Not everyone needs Class 101, Class 201, Class 301 in that order. Some don’t need them at all. What some (most?) people need is someone in their life who understands shepherding, who understands spiritual direction: listening to someone’s story, hearing the threads of what God is doing in that person’s life and then helping them to see and take the next step in their spiritual growth. Obviously, this will look very different in each individual’s life. But how in the world will we ever know, unless we know them?
And how will we know them if we get so large that we make it a practical impossibility?
Doesn’t it make sense to stay small through continued growth and the planting of new church communities? To at least make it possible for everyone in a community to be known, and known well? To make it possible for the pastors and elders to do the actual job entrusted to them- making sure that the spiritual care/nurture/and teaching of the individuals in their church is happening?
I think a lot of sheep are tired of being processed through the system. I think they are crying out for someone to bring some individualized spiritual nurture to their lives.
I’m not saying this is an impossibility in a big church. But don’t tell me it’s not harder! Because I know from experience that large church size makes individual spiritual direction a heck of a lot harder… and here’s what it comes down to: is that shiny new building really worth the spiritual cost in the lives of our communities? Is it really worth the people who inevitably slip through the cracks and out the back door? And isn’t it true that the bigger the church, the bigger the cracks… the bigger the back door?
But big churches can “do” so much more than small ones! Not if the small ones stay connected. Can’t 10 churches of 200 together do the same kinds of things (run a free clinic, a food pantry, etc.) that 1 church of 2,000 can do? And with less overhead, debt, etc?
I know a church who’s in a $40,000,000 building project. The pastor and staff are weighed down under the strain of debt, fundraising, people leaving, etc… The “Largest Church in America” (not Willow Creek) which is buying and relocating to their city’s sports center has this on their website: “Q: What was the total project cost? A: The initial project cost will be approximately $75 million. We anticipate $40 million to be raised from the current church family and $35 million from future growth and friends of the ministry.”
Aye Carumba! That money would buy a lot of AIDS medicine, feed a lot of people… Anything but buy a sports center so we can be the biggest dog on the block- a church of 25,000.
I may be totally off base here. And yes- I’m cynical and my brush is exceedingly wide.
But we all believe in church planting, don’t we? Those of us who are called pastors would like to actually be pastors wouldn’t we? We’d all like to know the people sitting in the pews (or chairs or couches or bean bags depending on where you are at in the spectrum of pomo-ness) wouldn’t we?
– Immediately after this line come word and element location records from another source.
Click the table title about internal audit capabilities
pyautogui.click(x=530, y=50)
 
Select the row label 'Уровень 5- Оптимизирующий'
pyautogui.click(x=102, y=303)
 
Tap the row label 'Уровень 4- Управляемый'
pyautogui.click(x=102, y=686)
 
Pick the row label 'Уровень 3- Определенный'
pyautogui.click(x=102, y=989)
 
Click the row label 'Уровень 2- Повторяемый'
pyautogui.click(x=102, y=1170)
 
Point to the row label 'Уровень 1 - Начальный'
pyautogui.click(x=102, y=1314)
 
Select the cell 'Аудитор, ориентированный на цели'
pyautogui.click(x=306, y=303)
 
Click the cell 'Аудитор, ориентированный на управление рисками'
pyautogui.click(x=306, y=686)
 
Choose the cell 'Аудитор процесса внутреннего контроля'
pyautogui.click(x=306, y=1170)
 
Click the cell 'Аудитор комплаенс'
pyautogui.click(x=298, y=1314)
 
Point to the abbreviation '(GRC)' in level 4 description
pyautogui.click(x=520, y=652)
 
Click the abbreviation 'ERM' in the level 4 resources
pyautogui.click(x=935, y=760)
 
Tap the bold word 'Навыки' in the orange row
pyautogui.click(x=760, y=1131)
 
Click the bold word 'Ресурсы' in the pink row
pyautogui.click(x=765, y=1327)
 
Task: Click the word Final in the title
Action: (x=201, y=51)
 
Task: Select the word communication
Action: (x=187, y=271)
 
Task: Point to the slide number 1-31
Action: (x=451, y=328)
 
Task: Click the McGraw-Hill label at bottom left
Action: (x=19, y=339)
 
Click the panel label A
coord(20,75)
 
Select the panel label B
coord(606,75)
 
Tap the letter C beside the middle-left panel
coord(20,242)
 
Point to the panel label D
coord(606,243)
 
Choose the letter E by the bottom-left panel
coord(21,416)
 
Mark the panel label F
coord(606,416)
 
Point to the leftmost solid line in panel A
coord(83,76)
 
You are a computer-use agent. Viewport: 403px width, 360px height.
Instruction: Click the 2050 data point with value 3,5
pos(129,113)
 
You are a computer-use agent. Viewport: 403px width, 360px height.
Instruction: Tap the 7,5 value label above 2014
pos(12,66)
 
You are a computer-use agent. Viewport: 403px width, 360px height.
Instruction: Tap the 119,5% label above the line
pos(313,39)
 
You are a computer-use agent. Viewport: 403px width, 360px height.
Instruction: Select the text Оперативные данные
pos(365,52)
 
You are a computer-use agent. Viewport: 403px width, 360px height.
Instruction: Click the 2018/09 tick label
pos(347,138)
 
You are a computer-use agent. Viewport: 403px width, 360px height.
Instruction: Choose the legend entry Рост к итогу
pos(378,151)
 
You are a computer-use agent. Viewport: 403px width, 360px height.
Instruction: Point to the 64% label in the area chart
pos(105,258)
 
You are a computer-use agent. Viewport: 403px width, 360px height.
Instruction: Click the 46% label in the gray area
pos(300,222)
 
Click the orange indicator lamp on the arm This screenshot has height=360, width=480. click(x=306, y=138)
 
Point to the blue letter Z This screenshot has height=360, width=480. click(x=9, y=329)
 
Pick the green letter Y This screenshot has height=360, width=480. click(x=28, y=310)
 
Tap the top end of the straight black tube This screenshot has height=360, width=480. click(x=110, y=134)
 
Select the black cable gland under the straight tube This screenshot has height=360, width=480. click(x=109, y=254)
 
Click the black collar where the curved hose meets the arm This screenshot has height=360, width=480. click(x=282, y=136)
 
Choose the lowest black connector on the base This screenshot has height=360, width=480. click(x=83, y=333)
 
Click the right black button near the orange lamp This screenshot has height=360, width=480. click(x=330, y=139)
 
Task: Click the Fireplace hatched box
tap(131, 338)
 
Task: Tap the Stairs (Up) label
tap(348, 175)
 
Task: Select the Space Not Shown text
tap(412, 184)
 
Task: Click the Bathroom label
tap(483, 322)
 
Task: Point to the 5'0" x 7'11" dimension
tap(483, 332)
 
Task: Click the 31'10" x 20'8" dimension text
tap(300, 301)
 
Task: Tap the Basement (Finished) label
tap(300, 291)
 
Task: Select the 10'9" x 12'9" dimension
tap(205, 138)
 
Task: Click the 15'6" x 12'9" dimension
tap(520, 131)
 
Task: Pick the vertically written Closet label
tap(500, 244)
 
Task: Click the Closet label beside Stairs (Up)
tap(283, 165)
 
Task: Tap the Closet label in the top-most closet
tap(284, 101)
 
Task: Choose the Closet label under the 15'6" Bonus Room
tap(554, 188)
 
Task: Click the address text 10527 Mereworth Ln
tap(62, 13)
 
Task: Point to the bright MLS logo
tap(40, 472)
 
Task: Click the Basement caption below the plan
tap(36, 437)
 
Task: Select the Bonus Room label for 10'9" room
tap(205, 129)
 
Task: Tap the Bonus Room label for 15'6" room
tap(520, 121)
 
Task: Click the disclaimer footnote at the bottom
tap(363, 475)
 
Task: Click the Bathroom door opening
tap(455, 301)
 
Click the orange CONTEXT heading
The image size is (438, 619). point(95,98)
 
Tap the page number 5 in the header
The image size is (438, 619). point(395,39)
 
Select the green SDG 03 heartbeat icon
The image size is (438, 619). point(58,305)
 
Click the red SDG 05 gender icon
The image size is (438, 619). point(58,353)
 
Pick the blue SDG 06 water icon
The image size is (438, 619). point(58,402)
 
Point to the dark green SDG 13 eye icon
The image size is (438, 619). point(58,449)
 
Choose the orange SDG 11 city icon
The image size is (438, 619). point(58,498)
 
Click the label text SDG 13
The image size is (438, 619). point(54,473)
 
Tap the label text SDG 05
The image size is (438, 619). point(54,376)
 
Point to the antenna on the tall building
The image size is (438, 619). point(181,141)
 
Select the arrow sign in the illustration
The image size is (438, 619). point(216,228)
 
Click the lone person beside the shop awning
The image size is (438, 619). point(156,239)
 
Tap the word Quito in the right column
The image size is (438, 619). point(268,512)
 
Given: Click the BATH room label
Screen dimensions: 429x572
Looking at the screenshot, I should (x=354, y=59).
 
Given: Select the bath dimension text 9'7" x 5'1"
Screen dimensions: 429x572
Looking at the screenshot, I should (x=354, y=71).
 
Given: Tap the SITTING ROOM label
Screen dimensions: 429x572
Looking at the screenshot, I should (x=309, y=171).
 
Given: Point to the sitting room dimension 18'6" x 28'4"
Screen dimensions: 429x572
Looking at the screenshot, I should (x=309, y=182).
We’d all like to know that if the people in our care need an individualized approach to spiritual growth that’s a possibility, wouldn’t we? We’d all like to make those “cracks” that people fall through as small as is humanly possible, wouldn’t we?
So… why is this so hard? Stop trying to find the program that will help your people grow and give them what they really need- your attention. Grow continually. Stay small. Share resources. Plant churches.